Battle of Mobile Bay
The Battle of Mobile Bay of August 5, 1864, was an engagement of the American Civil War in which a Federal fleet commanded by Rear Admiral David G. Farragut, assisted by a contingent of soldiers, attacked a smaller Confederate fleet led by Admiral Franklin Buchanan and three forts that guarded the entrance to Mobile Bay. The battle was marked by Farragut's seemingly rash but successful run through a minefield that had just claimed one of his ironclad monitors, enabling his fleet to get beyond the range of the shore-based guns. This was followed by a reduction of the Confederate fleet to a single vessel, ironclad CSS Tennessee. Tennessee did not then retire, but engaged the entire Northern fleet. The armor on Tennessee gave her an advantage that enabled her to inflict more injury than she received, but she could not overcome the imbalance in numbers. She was eventually reduced to a motionless hulk, unable either to move or to reply to the guns of the Union fleet. Her captain then surrendered, ending the battle. With no Navy to support them, the three forts within days also surrendered. Complete control of the lower Mobile Bay thus passed to the Union forces.
Mobile had been the last important port on the Gulf of Mexico east of the Mississippi River remaining in Confederate possession, so its closure was the final step in completing the blockade in that region.
This Union victory, together with the capture of Atlanta, was a significant boost for Abraham Lincoln's bid for re-election.

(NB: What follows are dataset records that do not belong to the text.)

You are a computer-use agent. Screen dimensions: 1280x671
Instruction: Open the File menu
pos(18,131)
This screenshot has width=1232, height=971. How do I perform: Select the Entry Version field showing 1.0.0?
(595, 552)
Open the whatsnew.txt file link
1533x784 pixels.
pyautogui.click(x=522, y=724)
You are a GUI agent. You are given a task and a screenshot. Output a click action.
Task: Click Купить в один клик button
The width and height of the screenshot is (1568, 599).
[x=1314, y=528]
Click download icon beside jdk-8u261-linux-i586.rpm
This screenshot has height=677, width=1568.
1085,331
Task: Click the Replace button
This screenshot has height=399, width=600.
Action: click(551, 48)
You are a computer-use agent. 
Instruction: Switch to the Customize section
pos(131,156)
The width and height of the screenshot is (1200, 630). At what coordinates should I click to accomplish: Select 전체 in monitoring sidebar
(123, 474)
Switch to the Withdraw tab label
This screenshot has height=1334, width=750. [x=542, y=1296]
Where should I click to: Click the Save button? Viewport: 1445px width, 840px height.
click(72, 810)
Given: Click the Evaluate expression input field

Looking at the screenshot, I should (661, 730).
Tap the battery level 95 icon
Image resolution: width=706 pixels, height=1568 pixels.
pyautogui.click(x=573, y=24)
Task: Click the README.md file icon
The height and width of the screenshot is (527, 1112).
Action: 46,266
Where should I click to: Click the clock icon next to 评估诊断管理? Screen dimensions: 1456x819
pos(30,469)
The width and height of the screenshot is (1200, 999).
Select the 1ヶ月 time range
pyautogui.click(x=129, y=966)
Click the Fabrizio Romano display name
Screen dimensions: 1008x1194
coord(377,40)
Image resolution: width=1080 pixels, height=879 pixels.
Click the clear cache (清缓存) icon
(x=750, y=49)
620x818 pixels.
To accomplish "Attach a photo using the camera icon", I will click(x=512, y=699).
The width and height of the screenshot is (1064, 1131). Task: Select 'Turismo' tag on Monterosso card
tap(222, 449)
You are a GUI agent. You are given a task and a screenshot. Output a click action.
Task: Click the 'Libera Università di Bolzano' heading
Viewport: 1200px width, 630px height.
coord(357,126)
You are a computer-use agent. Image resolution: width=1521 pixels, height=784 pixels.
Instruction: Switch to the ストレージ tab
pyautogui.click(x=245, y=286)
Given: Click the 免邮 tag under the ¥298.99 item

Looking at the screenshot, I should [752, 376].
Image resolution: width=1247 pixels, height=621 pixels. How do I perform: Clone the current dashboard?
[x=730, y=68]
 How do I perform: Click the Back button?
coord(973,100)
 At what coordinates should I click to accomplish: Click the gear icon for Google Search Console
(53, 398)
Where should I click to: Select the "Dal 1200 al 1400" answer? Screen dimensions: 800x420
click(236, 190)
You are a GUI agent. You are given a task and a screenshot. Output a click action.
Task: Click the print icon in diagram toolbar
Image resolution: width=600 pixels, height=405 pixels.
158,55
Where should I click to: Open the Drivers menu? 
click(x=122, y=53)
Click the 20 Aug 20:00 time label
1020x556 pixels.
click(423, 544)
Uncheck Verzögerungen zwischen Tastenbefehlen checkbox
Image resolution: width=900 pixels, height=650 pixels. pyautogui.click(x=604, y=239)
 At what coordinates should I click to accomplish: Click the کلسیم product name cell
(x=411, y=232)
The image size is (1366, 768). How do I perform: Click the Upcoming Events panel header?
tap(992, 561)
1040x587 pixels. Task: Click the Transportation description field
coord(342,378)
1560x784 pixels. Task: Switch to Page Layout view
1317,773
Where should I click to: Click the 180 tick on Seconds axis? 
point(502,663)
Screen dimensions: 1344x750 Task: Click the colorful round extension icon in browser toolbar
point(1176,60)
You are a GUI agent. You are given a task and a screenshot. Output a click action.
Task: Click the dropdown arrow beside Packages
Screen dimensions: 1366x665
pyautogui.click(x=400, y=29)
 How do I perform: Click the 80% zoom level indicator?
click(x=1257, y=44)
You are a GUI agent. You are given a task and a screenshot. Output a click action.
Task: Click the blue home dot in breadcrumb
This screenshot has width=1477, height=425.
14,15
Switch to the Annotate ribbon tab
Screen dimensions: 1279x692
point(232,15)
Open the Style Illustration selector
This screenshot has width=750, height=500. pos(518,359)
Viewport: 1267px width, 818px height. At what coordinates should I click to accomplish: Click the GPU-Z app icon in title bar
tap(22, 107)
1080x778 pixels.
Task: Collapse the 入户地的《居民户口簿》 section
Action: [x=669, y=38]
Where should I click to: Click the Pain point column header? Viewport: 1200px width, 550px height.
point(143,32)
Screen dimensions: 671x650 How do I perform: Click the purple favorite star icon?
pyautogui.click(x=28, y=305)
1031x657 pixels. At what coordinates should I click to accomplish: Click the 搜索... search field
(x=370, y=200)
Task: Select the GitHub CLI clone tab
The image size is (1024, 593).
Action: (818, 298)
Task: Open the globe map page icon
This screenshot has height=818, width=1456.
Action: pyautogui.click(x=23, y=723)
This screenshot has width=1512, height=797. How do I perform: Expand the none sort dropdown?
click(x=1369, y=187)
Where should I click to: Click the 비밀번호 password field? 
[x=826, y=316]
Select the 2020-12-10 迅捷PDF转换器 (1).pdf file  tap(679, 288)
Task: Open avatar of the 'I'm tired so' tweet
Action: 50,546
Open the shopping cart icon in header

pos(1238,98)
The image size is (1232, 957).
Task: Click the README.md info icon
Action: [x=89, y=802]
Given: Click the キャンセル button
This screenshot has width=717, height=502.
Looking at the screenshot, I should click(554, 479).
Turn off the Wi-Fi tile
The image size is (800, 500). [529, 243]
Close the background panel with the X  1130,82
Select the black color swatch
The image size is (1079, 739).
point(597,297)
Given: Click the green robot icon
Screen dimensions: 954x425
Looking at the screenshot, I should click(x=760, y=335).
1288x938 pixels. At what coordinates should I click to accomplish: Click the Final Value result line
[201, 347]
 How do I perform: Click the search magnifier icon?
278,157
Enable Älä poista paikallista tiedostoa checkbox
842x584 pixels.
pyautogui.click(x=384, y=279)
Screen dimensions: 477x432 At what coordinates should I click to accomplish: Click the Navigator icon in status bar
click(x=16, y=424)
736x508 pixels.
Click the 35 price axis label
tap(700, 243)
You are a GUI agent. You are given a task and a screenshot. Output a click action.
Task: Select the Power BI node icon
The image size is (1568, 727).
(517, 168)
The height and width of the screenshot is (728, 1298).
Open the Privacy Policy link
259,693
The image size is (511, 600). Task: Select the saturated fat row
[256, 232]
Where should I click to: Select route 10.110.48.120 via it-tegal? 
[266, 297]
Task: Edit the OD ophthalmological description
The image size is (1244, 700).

A combined Union force initiated operations to close Mobile Bay to blockade running. Some Union forces landed on Dauphin Island and laid siege to Fort Gaines. On August 5, Farragut’s Union fleet of eighteen ships entered Mobile Bay and received a devastating fire from Forts Gaines and Morgan and other points. After passing the forts, Farragut forced the Confederate naval forces, under Adm. Franklin Buchanan, to surrender, which effectively closed Mobile Bay. By August 23, Fort Morgan, the last big holdout, fell, shutting down the port. The city, however, remained uncaptured.